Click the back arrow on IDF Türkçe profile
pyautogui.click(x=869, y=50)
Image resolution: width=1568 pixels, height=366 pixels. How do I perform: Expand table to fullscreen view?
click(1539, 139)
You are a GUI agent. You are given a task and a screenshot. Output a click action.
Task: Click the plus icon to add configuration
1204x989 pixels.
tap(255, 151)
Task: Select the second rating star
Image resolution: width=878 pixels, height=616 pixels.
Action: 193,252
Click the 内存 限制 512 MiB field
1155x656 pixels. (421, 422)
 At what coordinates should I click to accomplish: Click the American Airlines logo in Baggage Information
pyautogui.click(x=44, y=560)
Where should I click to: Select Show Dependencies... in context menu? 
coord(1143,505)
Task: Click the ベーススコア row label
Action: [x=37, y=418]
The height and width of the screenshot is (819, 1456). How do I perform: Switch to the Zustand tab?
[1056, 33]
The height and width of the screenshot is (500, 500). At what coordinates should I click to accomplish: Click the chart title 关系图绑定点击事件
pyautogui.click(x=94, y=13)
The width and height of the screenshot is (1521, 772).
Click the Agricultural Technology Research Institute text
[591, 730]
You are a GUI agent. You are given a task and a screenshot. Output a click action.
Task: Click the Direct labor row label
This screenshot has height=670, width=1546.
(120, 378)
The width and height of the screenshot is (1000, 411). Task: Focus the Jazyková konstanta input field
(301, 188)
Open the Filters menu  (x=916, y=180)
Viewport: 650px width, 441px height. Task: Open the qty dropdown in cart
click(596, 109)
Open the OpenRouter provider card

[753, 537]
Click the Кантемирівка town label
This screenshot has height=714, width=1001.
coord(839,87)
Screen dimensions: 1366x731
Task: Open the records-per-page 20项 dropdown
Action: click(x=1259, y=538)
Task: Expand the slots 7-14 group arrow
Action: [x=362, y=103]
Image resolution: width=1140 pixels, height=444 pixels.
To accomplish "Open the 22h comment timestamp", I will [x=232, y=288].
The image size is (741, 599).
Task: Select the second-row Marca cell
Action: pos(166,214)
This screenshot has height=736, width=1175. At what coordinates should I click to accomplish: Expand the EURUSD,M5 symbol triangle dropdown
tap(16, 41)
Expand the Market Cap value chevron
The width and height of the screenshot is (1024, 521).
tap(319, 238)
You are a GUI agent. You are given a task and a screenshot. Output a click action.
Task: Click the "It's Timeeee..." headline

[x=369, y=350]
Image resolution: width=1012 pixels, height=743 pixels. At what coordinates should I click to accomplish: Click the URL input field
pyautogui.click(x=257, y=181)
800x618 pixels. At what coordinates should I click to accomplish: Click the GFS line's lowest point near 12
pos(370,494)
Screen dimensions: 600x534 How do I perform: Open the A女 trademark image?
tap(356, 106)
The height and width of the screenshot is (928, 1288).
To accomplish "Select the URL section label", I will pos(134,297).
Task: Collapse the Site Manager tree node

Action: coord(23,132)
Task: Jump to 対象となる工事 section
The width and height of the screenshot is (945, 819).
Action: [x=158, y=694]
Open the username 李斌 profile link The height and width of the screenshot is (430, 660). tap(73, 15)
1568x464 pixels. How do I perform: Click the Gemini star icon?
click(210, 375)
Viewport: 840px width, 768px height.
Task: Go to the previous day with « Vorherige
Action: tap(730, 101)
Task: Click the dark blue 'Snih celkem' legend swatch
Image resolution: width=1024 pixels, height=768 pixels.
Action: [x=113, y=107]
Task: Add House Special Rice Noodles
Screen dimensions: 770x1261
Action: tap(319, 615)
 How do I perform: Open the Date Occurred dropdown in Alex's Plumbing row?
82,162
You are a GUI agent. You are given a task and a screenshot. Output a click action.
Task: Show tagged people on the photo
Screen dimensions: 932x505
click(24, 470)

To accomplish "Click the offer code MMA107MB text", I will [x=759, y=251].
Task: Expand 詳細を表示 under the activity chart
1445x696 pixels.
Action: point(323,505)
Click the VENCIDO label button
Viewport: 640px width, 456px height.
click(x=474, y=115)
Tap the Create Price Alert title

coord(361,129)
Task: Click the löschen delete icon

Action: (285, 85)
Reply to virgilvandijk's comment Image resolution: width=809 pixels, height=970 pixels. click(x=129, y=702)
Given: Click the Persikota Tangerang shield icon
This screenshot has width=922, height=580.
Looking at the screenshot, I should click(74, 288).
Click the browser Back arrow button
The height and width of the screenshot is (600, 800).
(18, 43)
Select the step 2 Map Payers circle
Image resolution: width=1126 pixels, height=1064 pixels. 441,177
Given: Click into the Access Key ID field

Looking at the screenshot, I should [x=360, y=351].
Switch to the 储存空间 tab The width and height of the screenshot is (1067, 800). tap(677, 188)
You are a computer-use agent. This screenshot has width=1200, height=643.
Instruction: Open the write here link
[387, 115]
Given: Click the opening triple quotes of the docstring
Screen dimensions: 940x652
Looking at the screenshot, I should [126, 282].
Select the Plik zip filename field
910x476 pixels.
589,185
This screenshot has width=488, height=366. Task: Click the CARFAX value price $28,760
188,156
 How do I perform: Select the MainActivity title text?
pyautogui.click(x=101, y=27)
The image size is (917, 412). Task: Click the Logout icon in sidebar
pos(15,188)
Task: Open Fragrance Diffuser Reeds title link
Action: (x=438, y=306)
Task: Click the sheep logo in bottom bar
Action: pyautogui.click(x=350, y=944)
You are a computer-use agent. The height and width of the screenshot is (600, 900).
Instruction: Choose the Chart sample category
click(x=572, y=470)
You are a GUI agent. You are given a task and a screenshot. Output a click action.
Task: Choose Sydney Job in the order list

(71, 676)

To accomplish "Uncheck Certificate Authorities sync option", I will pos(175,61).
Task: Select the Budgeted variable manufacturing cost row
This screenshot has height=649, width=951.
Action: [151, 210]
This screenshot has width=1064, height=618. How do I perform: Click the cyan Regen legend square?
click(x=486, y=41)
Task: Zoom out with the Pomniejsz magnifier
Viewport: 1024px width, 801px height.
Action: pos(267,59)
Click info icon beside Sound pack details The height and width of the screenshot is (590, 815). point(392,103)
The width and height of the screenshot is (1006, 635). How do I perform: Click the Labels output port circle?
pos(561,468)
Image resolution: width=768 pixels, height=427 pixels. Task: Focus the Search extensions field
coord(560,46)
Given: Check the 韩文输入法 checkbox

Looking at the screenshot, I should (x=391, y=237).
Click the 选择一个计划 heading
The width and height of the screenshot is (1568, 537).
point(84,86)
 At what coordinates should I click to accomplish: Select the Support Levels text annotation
------------------------------------------------
Return every line of the material above exactly.

Click the back arrow on IDF Türkçe profile
pyautogui.click(x=869, y=50)
Image resolution: width=1568 pixels, height=366 pixels. How do I perform: Expand table to fullscreen view?
click(1539, 139)
You are a GUI agent. You are given a task and a screenshot. Output a click action.
Task: Click the plus icon to add configuration
1204x989 pixels.
tap(255, 151)
Task: Select the second rating star
Image resolution: width=878 pixels, height=616 pixels.
Action: 193,252
Click the 内存 限制 512 MiB field
1155x656 pixels. (421, 422)
 At what coordinates should I click to accomplish: Click the American Airlines logo in Baggage Information
pyautogui.click(x=44, y=560)
Where should I click to: Select Show Dependencies... in context menu? 
coord(1143,505)
Task: Click the ベーススコア row label
Action: [x=37, y=418]
The height and width of the screenshot is (819, 1456). How do I perform: Switch to the Zustand tab?
[1056, 33]
The height and width of the screenshot is (500, 500). At what coordinates should I click to accomplish: Click the chart title 关系图绑定点击事件
pyautogui.click(x=94, y=13)
The width and height of the screenshot is (1521, 772).
Click the Agricultural Technology Research Institute text
[591, 730]
You are a GUI agent. You are given a task and a screenshot. Output a click action.
Task: Click the Direct labor row label
This screenshot has height=670, width=1546.
(120, 378)
The width and height of the screenshot is (1000, 411). Task: Focus the Jazyková konstanta input field
(301, 188)
Open the Filters menu  (x=916, y=180)
Viewport: 650px width, 441px height. Task: Open the qty dropdown in cart
click(596, 109)
Open the OpenRouter provider card

[753, 537]
Click the Кантемирівка town label
This screenshot has height=714, width=1001.
coord(839,87)
Screen dimensions: 1366x731
Task: Open the records-per-page 20项 dropdown
Action: click(x=1259, y=538)
Task: Expand the slots 7-14 group arrow
Action: [x=362, y=103]
Image resolution: width=1140 pixels, height=444 pixels.
To accomplish "Open the 22h comment timestamp", I will [x=232, y=288].
The image size is (741, 599).
Task: Select the second-row Marca cell
Action: pos(166,214)
This screenshot has height=736, width=1175. At what coordinates should I click to accomplish: Expand the EURUSD,M5 symbol triangle dropdown
tap(16, 41)
Expand the Market Cap value chevron
The width and height of the screenshot is (1024, 521).
tap(319, 238)
You are a GUI agent. You are given a task and a screenshot. Output a click action.
Task: Click the "It's Timeeee..." headline

[x=369, y=350]
Image resolution: width=1012 pixels, height=743 pixels. At what coordinates should I click to accomplish: Click the URL input field
pyautogui.click(x=257, y=181)
800x618 pixels. At what coordinates should I click to accomplish: Click the GFS line's lowest point near 12
pos(370,494)
Screen dimensions: 600x534 How do I perform: Open the A女 trademark image?
tap(356, 106)
The height and width of the screenshot is (928, 1288).
To accomplish "Select the URL section label", I will pos(134,297).
Task: Collapse the Site Manager tree node

Action: coord(23,132)
Task: Jump to 対象となる工事 section
The width and height of the screenshot is (945, 819).
Action: [x=158, y=694]
Open the username 李斌 profile link The height and width of the screenshot is (430, 660). tap(73, 15)
1568x464 pixels. How do I perform: Click the Gemini star icon?
click(210, 375)
Viewport: 840px width, 768px height.
Task: Go to the previous day with « Vorherige
Action: tap(730, 101)
Task: Click the dark blue 'Snih celkem' legend swatch
Image resolution: width=1024 pixels, height=768 pixels.
Action: [x=113, y=107]
Task: Add House Special Rice Noodles
Screen dimensions: 770x1261
Action: tap(319, 615)
 How do I perform: Open the Date Occurred dropdown in Alex's Plumbing row?
82,162
You are a GUI agent. You are given a task and a screenshot. Output a click action.
Task: Show tagged people on the photo
Screen dimensions: 932x505
click(24, 470)

To accomplish "Click the offer code MMA107MB text", I will [x=759, y=251].
Task: Expand 詳細を表示 under the activity chart
1445x696 pixels.
Action: point(323,505)
Click the VENCIDO label button
Viewport: 640px width, 456px height.
click(x=474, y=115)
Tap the Create Price Alert title

coord(361,129)
Task: Click the löschen delete icon

Action: (285, 85)
Reply to virgilvandijk's comment Image resolution: width=809 pixels, height=970 pixels. click(x=129, y=702)
Given: Click the Persikota Tangerang shield icon
This screenshot has width=922, height=580.
Looking at the screenshot, I should click(74, 288).
Click the browser Back arrow button
The height and width of the screenshot is (600, 800).
(18, 43)
Select the step 2 Map Payers circle
Image resolution: width=1126 pixels, height=1064 pixels. 441,177
Given: Click into the Access Key ID field

Looking at the screenshot, I should [x=360, y=351].
Switch to the 储存空间 tab The width and height of the screenshot is (1067, 800). tap(677, 188)
You are a computer-use agent. This screenshot has width=1200, height=643.
Instruction: Open the write here link
[387, 115]
Given: Click the opening triple quotes of the docstring
Screen dimensions: 940x652
Looking at the screenshot, I should [126, 282].
Select the Plik zip filename field
910x476 pixels.
589,185
This screenshot has width=488, height=366. Task: Click the CARFAX value price $28,760
188,156
 How do I perform: Select the MainActivity title text?
pyautogui.click(x=101, y=27)
The image size is (917, 412). Task: Click the Logout icon in sidebar
pos(15,188)
Task: Open Fragrance Diffuser Reeds title link
Action: (x=438, y=306)
Task: Click the sheep logo in bottom bar
Action: pyautogui.click(x=350, y=944)
You are a computer-use agent. The height and width of the screenshot is (600, 900).
Instruction: Choose the Chart sample category
click(x=572, y=470)
You are a GUI agent. You are given a task and a screenshot. Output a click action.
Task: Choose Sydney Job in the order list

(71, 676)

To accomplish "Uncheck Certificate Authorities sync option", I will pos(175,61).
Task: Select the Budgeted variable manufacturing cost row
This screenshot has height=649, width=951.
Action: [151, 210]
This screenshot has width=1064, height=618. How do I perform: Click the cyan Regen legend square?
click(x=486, y=41)
Task: Zoom out with the Pomniejsz magnifier
Viewport: 1024px width, 801px height.
Action: pos(267,59)
Click info icon beside Sound pack details The height and width of the screenshot is (590, 815). point(392,103)
The width and height of the screenshot is (1006, 635). How do I perform: Click the Labels output port circle?
pos(561,468)
Image resolution: width=768 pixels, height=427 pixels. Task: Focus the Search extensions field
coord(560,46)
Given: Check the 韩文输入法 checkbox

Looking at the screenshot, I should (x=391, y=237).
Click the 选择一个计划 heading
The width and height of the screenshot is (1568, 537).
point(84,86)
 At what coordinates should I click to accomplish: Select the Support Levels text annotation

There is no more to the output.